Languages die everyday. New ones crop up and drive high school teachers insane. Anybody know about the Nicaraguan Sign Language? A cool story about a newly generated language.

I wish I could find an article I read, maybe in Science, about languages that were thought to disprove Chomsky's theories about innate grammar. Also very cool stuff. There was one dying language that did not use verbs. Kind of hard for me to describe and memory is failing but the speakers basically used prepositions to indicate kinds of motion and action. Also everything was described in how it related physically to the speaker. So it would be highly useful if you had to describe exactly where something was quickly. Not so useful for coming up with descriptive verbs which is easy in English. I do love verbing.
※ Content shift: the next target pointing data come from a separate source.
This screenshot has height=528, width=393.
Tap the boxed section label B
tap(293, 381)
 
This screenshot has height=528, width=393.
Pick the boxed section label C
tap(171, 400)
It is also interesting to me how certain cultures have reclaimed languages. The Greeks have readopted Greek over Turkish, which was much much more commonly spoke at the fall of the Ottoman Empire. The Irish are working on readopting Irish articifially and it seems to be working at least on the Western part of the Isle, though I am sure there is no one who speaks Irish without also knowing English. Israel brough Hebrew back from the grave, etc.

I am not sure if I can answer the question if we "should" preserve languages. I would say that is up to individuals. I love reading ancient Greek and Latin because it gives me a closer insight to what the authors meant rather than what the translator meant, this is especially interesting to me when people quote the bible, especially anything referencing "evil" or "sin" (the greek has several words for these ideas and sometimes I sense and oversimplification in translation). My dad reads Old English for the same reason. I would say if a language interests you then you "should" work to understand it and celebrate it and explore the differences in the kinds of thoughts you can express with it.

I feel sad that languages are dying but it is always happening. After all the Latin and ancient Greek languages probably eliminated many other languages as the empires expanded.